Il testo riforma le disposizioni penali a tutela del patrimonio culturale introducendole nel Codice Penale, con l’obiettivo di operare una profonda riforma della materia, ridefinendo l’assetto della disciplina nell’ottica di un tendenziale inasprimento del trattamento sanzionatorio.

La proposta di legge prevede diversi interventi, attraverso i quali:

  • colloca nel codice penale gli illeciti penali attualmente ripartiti tra codice penale e codice dei beni culturali;
  • introduce nuove fattispecie di reato;
  • innalza le pene edittali vigenti, dando attuazione ai principi costituzionali in forza dei quali il patrimonio culturale e paesaggistico necessita di una tutela ulteriore rispetto a quella offerta alla proprietà privata;
  • introduce aggravanti quando oggetto di reati comuni siano beni culturali;
  • interviene sull’articolo 240-bis c.p. ampliando il catalogo dei delitti in relazione ai quali è consentita la c.d. confisca allargata;
  • modifica il comma 3 dell’art. 30 la legge n. 394 del 1991 in materia di aree protette;
  • modifica il decreto legislativo n. 231 del 2001, prevedendo la responsabilità amministrativa delle persone giuridiche quando i delitti contro il patrimonio culturale siano commessi nel loro interesse o a loro vantaggio

In particolare, le modifiche che impattano sulla responsabilità amministrativa degli enti, riguardano l’art. 3 della Legge, che introduce all’interno del D.Lgs. n. 231/2001 i seguenti articoli.
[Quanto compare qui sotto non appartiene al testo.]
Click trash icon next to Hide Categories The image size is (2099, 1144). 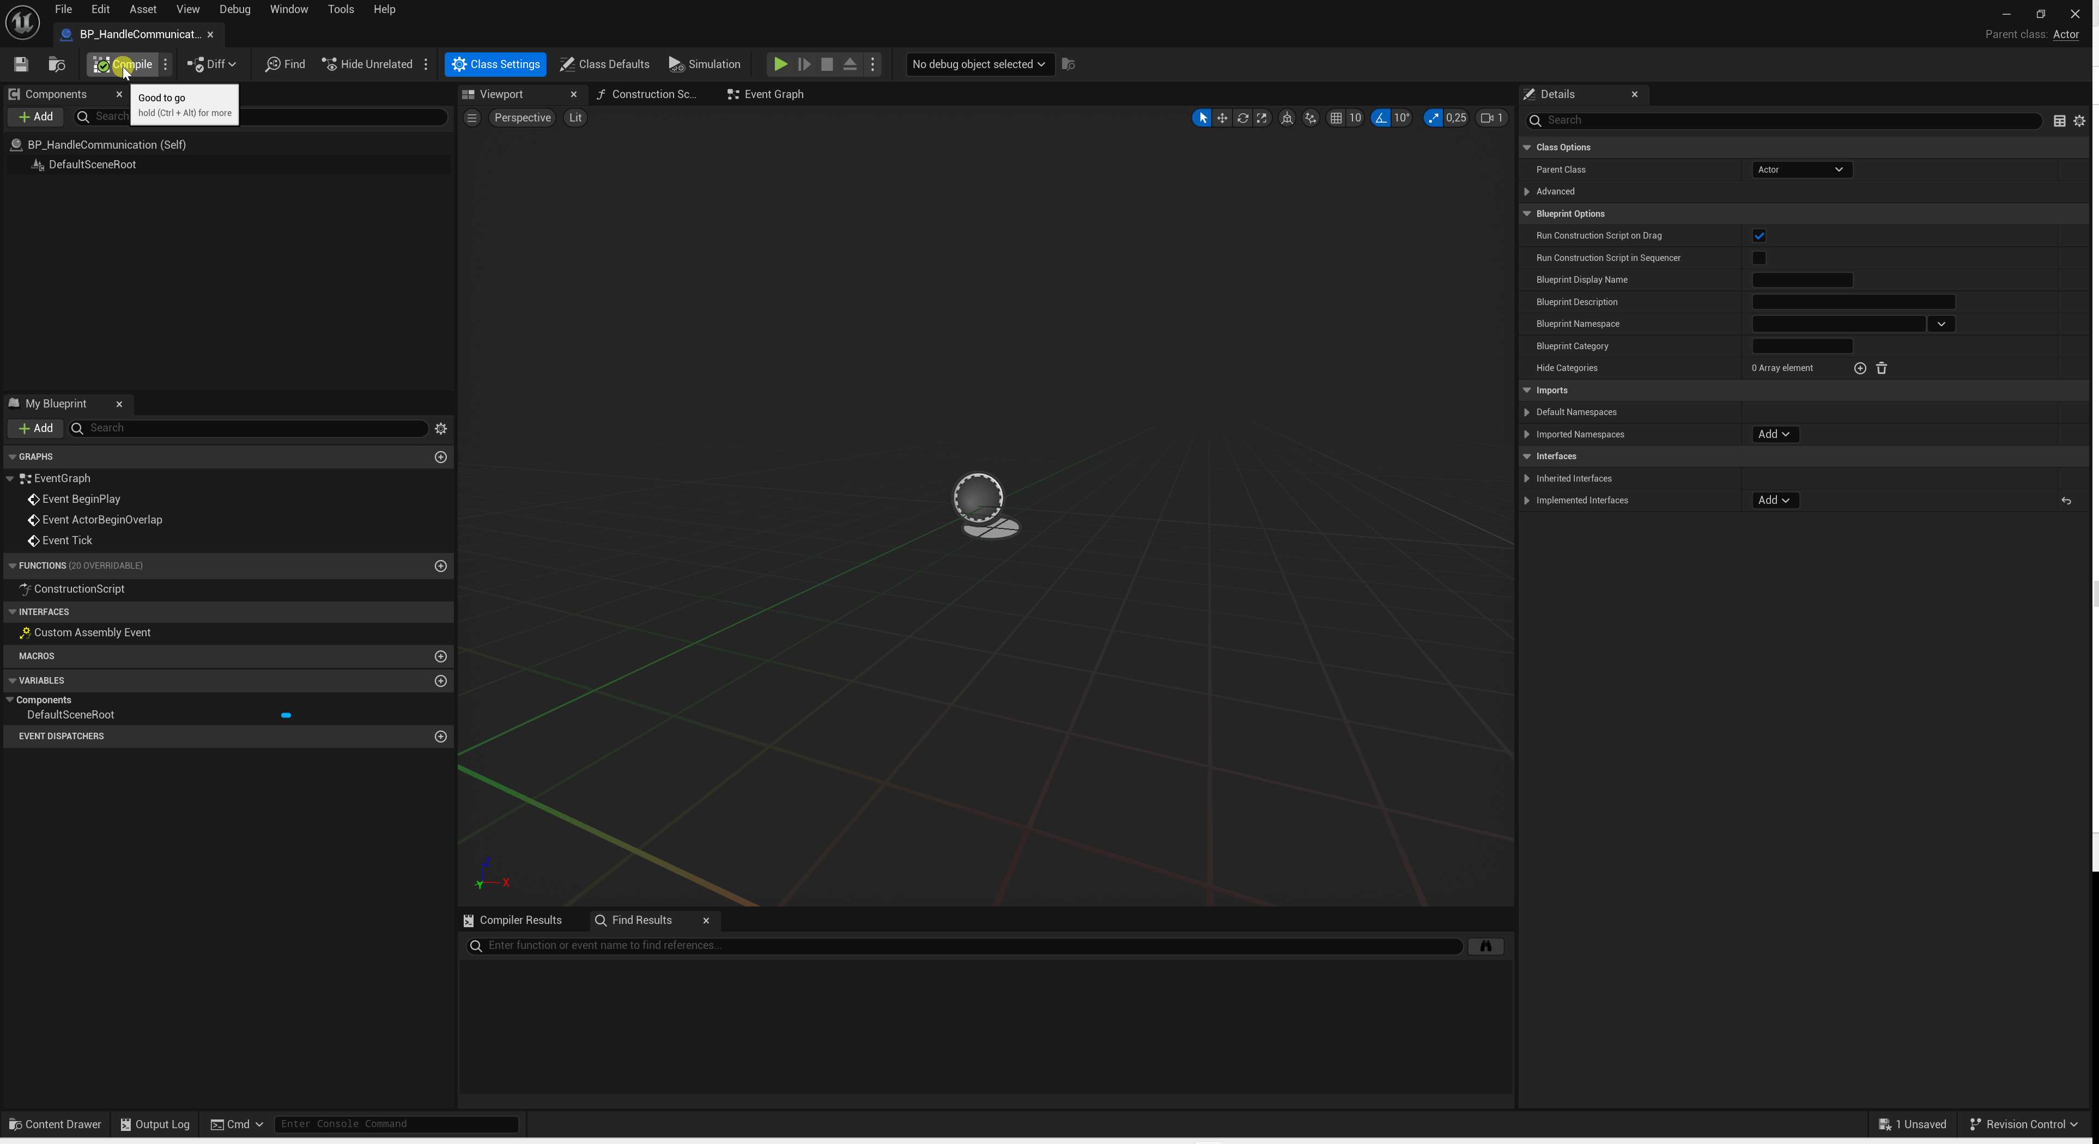1881,368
Il nuovo art. 25-septiesdecies “Delitti contro il patrimonio culturale”, ampliando il catalogo dei reati presupposto con l’aggiunta dei seguenti reati:

  • Furto di beni culturali (art. 518-bis c.p.);
  • Appropriazione indebita di beni culturali (art. 518-ter c.p.);
  • Ricettazione di beni culturali (art. 518-quater c.p.);
  • Falsificazione in scrittura privata relativa a beni culturali (art. 518-octies c.p.);
  • Violazioni in materia di alienazione di beni culturali (art. 518-novies c.p.);
  • Importazione illecita di beni culturali (art. 518-decies c.p.);
  • Uscita o esportazione illecite di beni culturali (art. 518-undecies c.p.);
  • Distruzione, dispersione, deterioramento, deturpamento, imbrattamento e uso illecito di beni culturali o paesaggistici (art. 518-duodecies c.p.);
  • Contraffazione di opere d’arte (art. 518-quaterdecies c.p.).

In caso di commissione dei suddetti delitti sono applicabili all’ente le sanzioni interdittive previste ex art. 9, co. 2, D. Lgs. n. 231/2001, per una durata non superiore a due anni.

Il nuovo art. 25-duodevicies “Riciclaggio di beni culturali e devastazione e saccheggio di beni culturali e paesaggistici”, prevedendo le ulteriori fattispecie di:

  • Riciclaggio di beni culturali (art. 518-sexies c.p.);
  • Devastazione e saccheggio di beni culturali e paesaggistici (art. 518-terdecies c.p.).

Segnatamente alle suddette fattispecie, è prevista l’applicazione della sanzione dell’interdizione definitiva dall’esercizio dell’attività ai sensi dell’articolo 16, co. 3, D. Lgs. n. 231/2001, qualora l’ente o una sua unità organizzativa venga stabilmente utilizzato allo scopo unico o prevalente di consentire o agevolare la loro commissione.

Infine, la norma in esame prevede l’estensione della confisca allargata anche per i reati di (i) ricettazione di beni culturali, di (ii) impiego di beni culturali provenienti da delitto, di (iii) riciclaggio di beni culturali, di (iv) autoriciclaggio di beni culturali.